Le JSP Project, une bonne idée mal exploitée?


JSP, c'est l'acronyme sympathique qu'on a donné à la revue Jeux sur un Plateau. Celle-ci, assez récente, s'est taillée une place de choix parmi les publications papier francophones traitant de jeu de société. Si elle est aujourd'hui très appréciée des joueurs c'est qu'elle a su, d'une part, s'adapter à leur demande et, d'autre part, innover constamment en proposant un contenu parfois inusité.

Parmi ces innovations, celle qui m'aura le plus intriguée reste le JSP Project.
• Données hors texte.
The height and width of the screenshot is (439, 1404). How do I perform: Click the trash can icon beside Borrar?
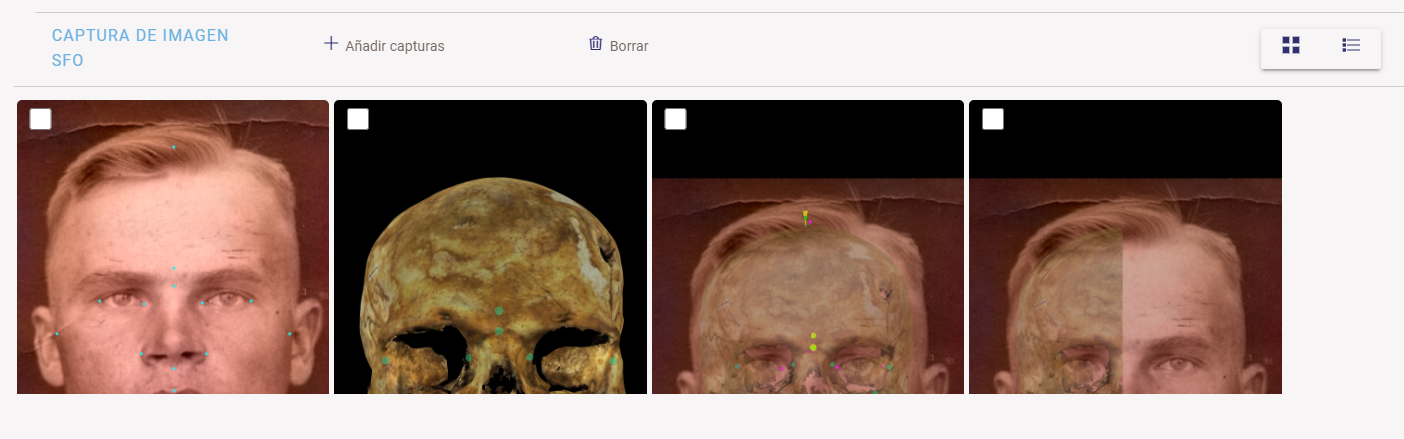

Ce concours de création ne demandait pas aux participants de concocter le meilleur jeu possible, mais bien le plus susceptible de se faire éditer dans la gamme de Days of Wonder ou Asmodée.

Bien que je n'aie pas participé au concours, j'étais emballé par l'idée. En effet, il semble qu'un problème récurrent chez les éditeurs actuels soit de trouver le temps de recevoir, de tester et de filtrer les soumissions prometteuses. Certains, comme Fantasy Flight Games, vont jusqu'à refuser toute soumission de jeu non-sollicitée. Une tendance que Aldie et Derk, sur Geekspeak, ont associée à l'avènement d'une époque où les auteurs de jeu seraient de véritables professionnels misant sur leurs succès passés et leur notoriété pour trouver un éditeur.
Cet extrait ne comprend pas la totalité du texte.